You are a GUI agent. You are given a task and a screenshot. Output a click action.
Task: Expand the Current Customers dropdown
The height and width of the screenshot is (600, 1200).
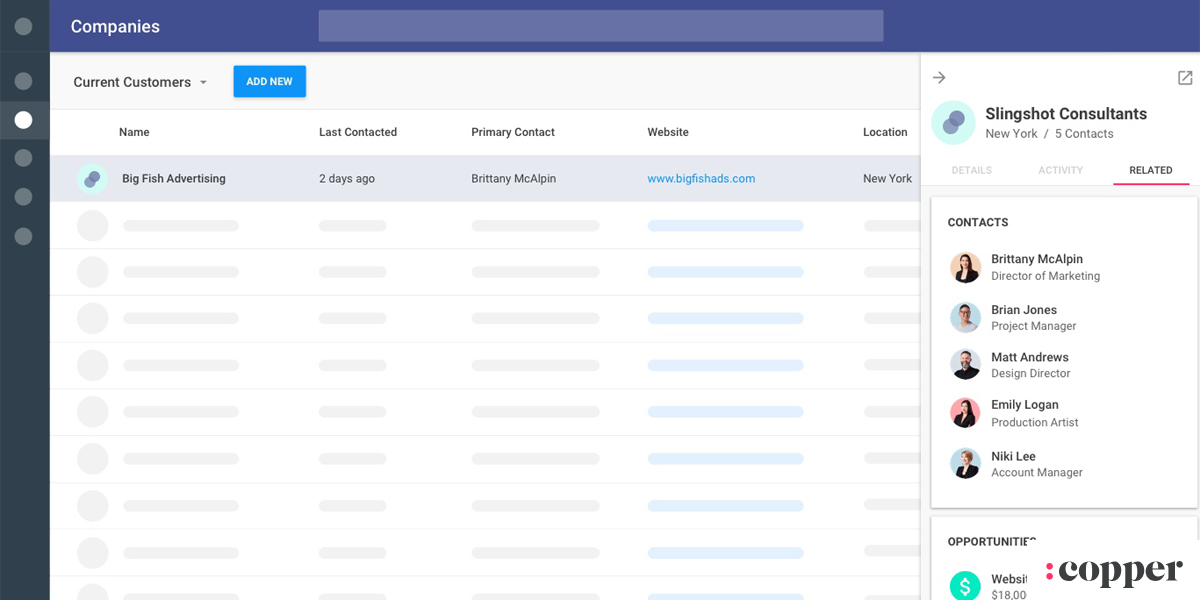pos(140,82)
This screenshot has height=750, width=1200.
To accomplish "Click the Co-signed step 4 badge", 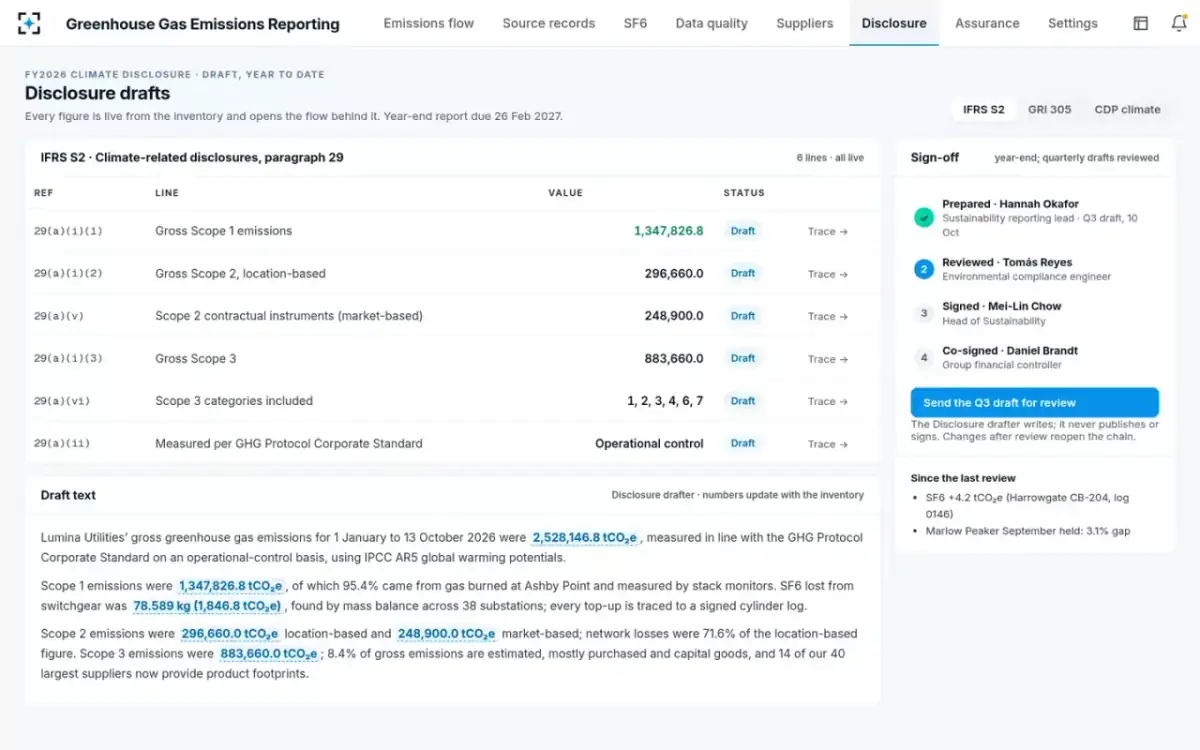I will (924, 357).
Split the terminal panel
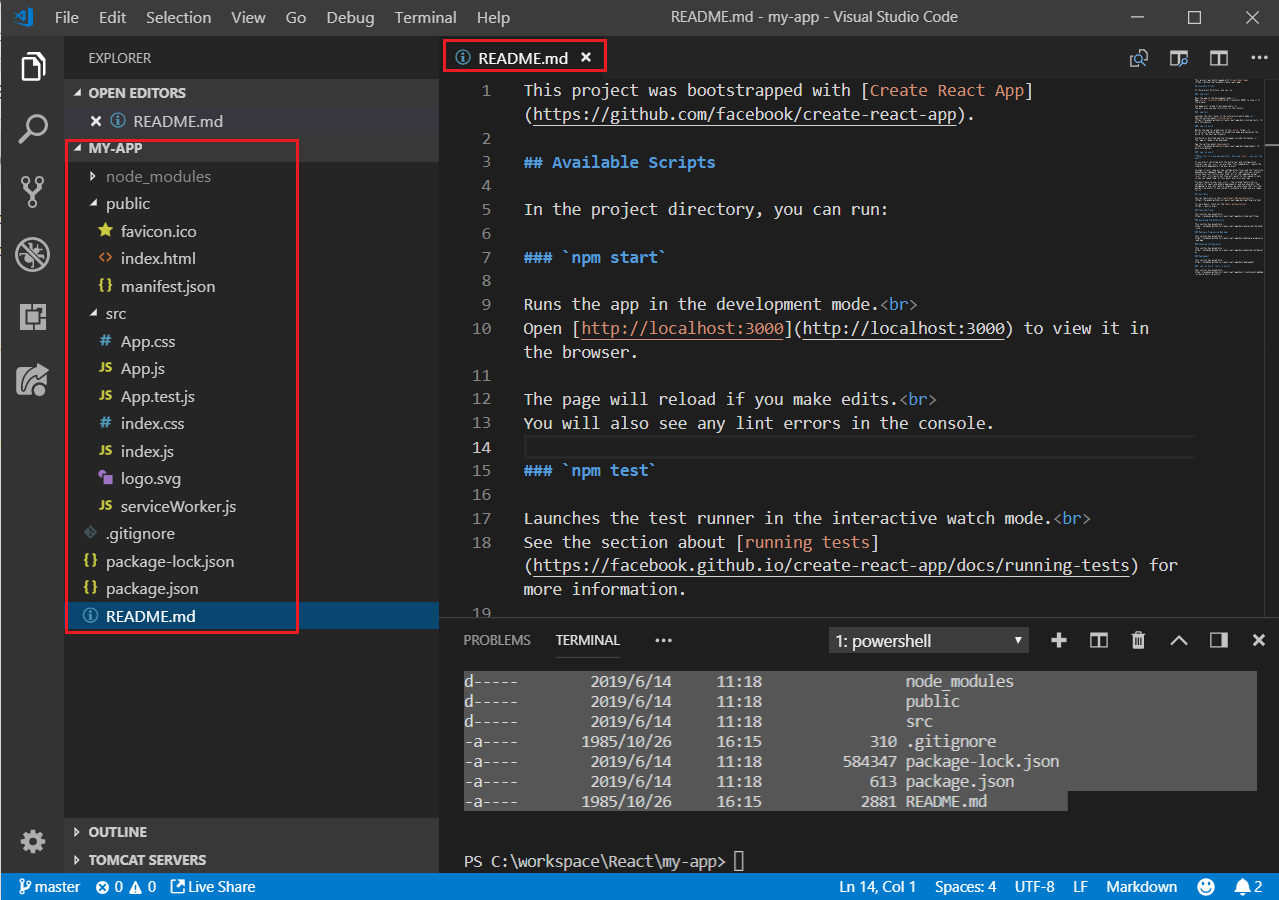This screenshot has width=1279, height=900. point(1098,640)
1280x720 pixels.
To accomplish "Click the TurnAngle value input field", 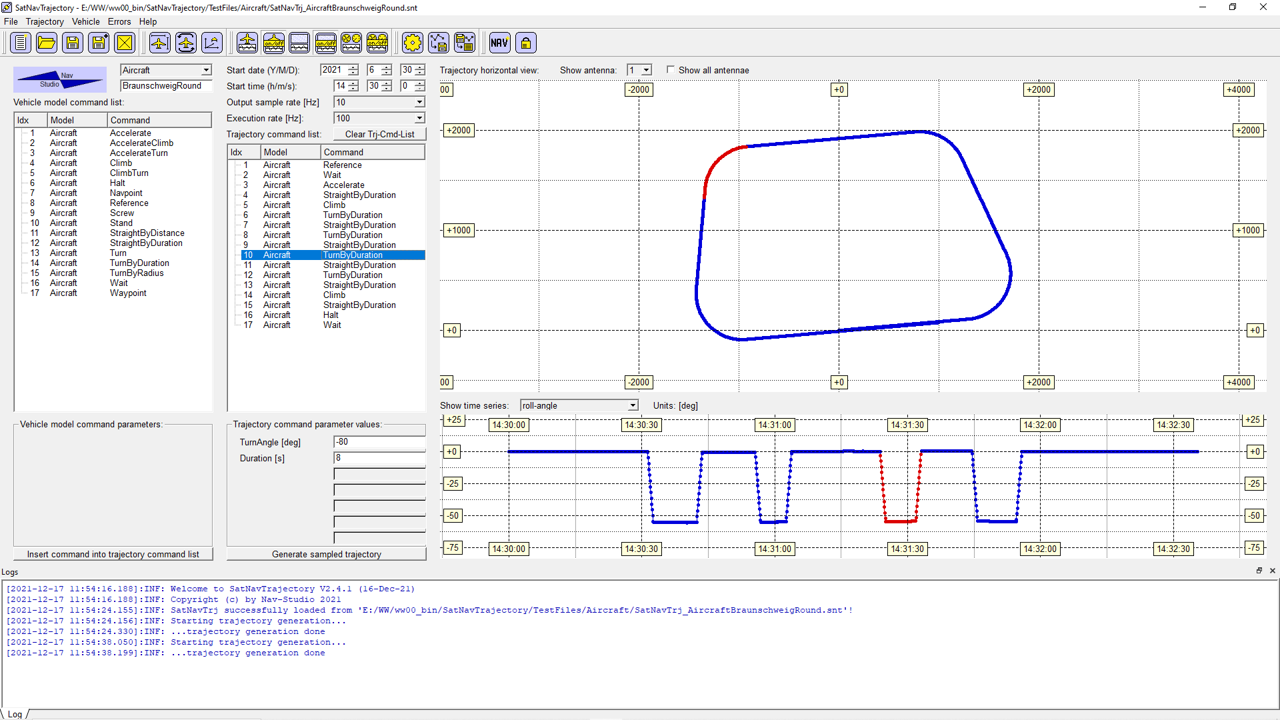I will tap(379, 442).
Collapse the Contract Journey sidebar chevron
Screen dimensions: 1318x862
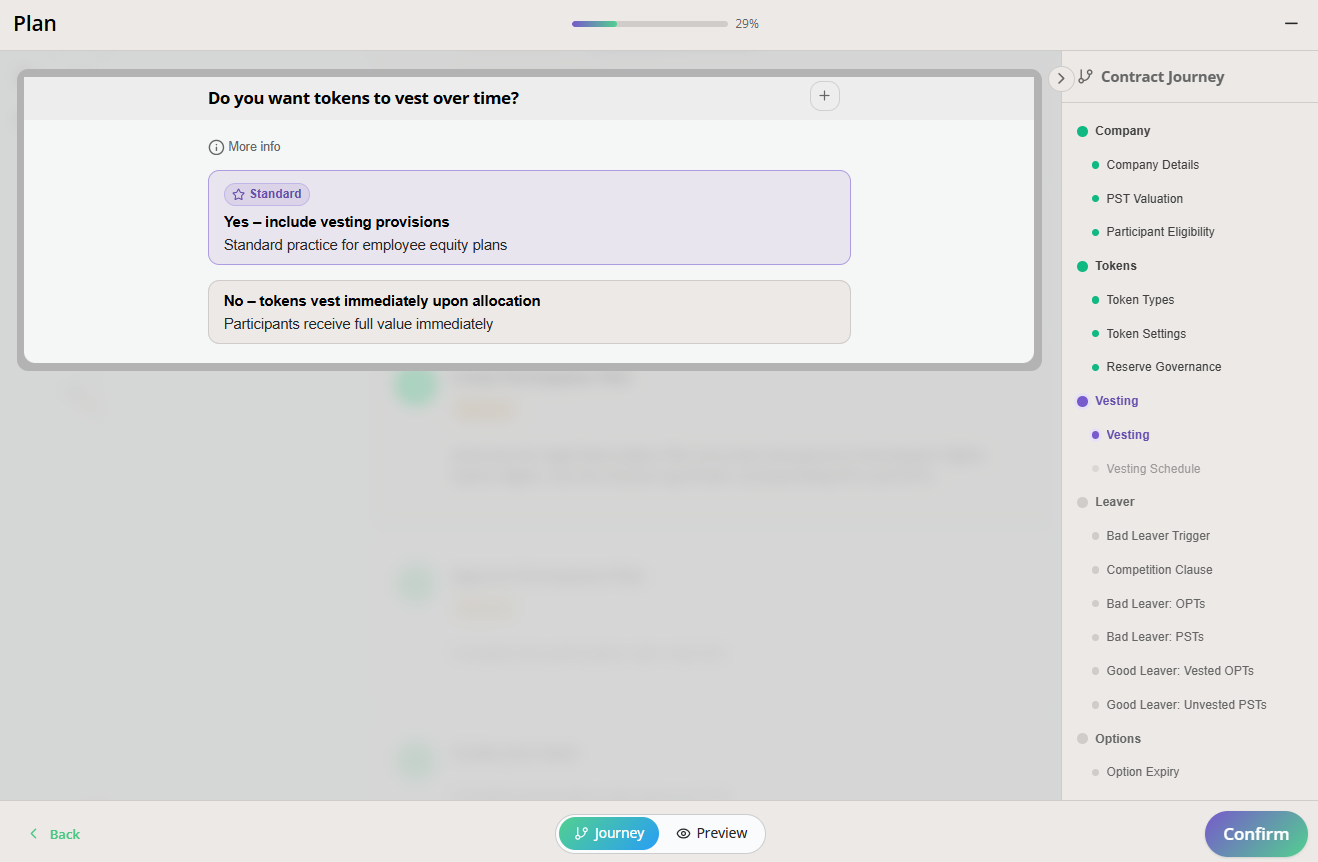pyautogui.click(x=1060, y=78)
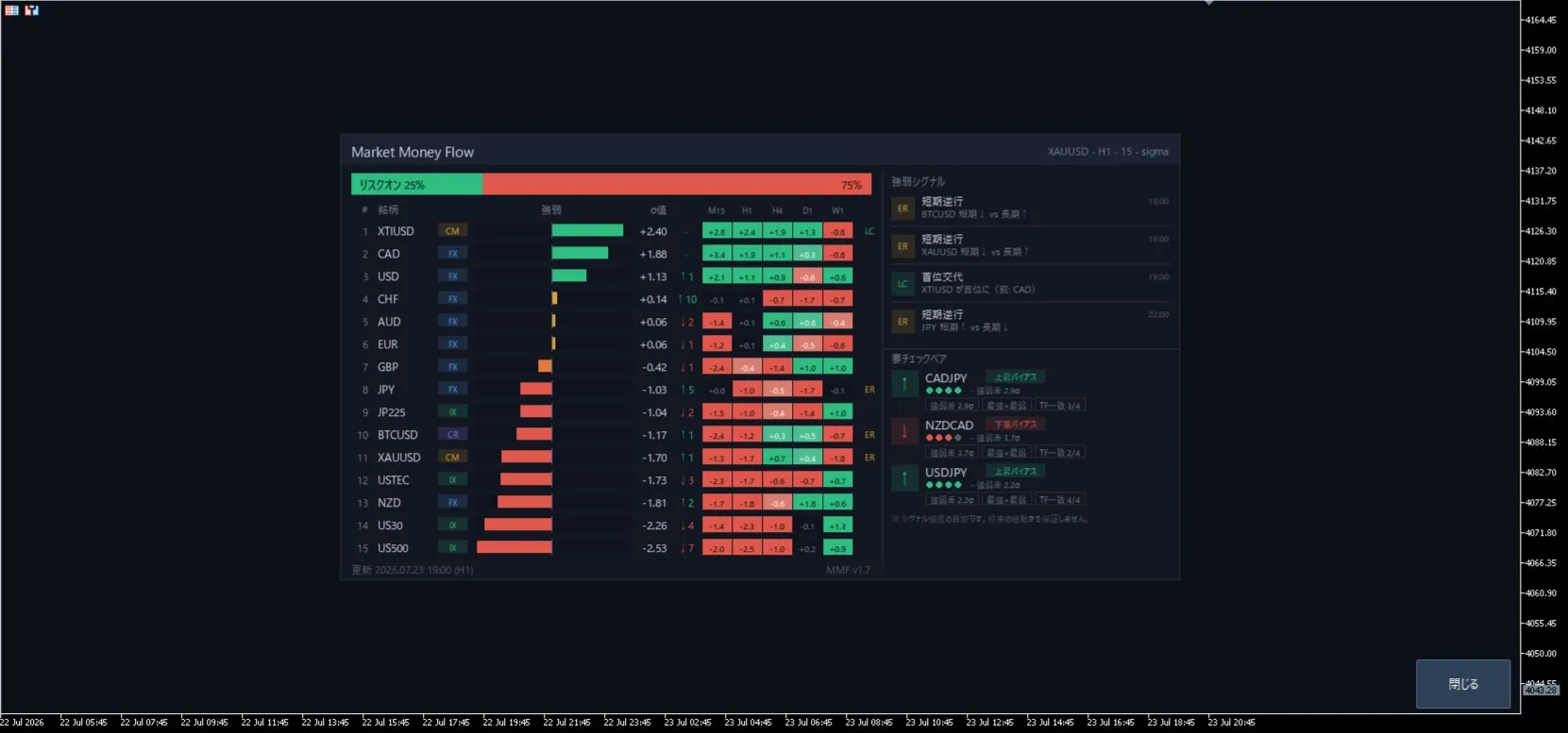Click the 閉じる button
The height and width of the screenshot is (733, 1568).
(1463, 684)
○ ○ ○ ○ ○
_INSTRUCTIONS TO FOLLOW:_ Only the lines from the one with "Collapse the Contract Journey sidebar chevron" to the last line of the listing, inclusive, are to be set down, exactly as they stand and without pictures.

_RESPONSE AREA:_
Collapse the Contract Journey sidebar chevron
Screen dimensions: 1318x862
pyautogui.click(x=1060, y=78)
Click the 閉じる button
The height and width of the screenshot is (733, 1568).
(1463, 684)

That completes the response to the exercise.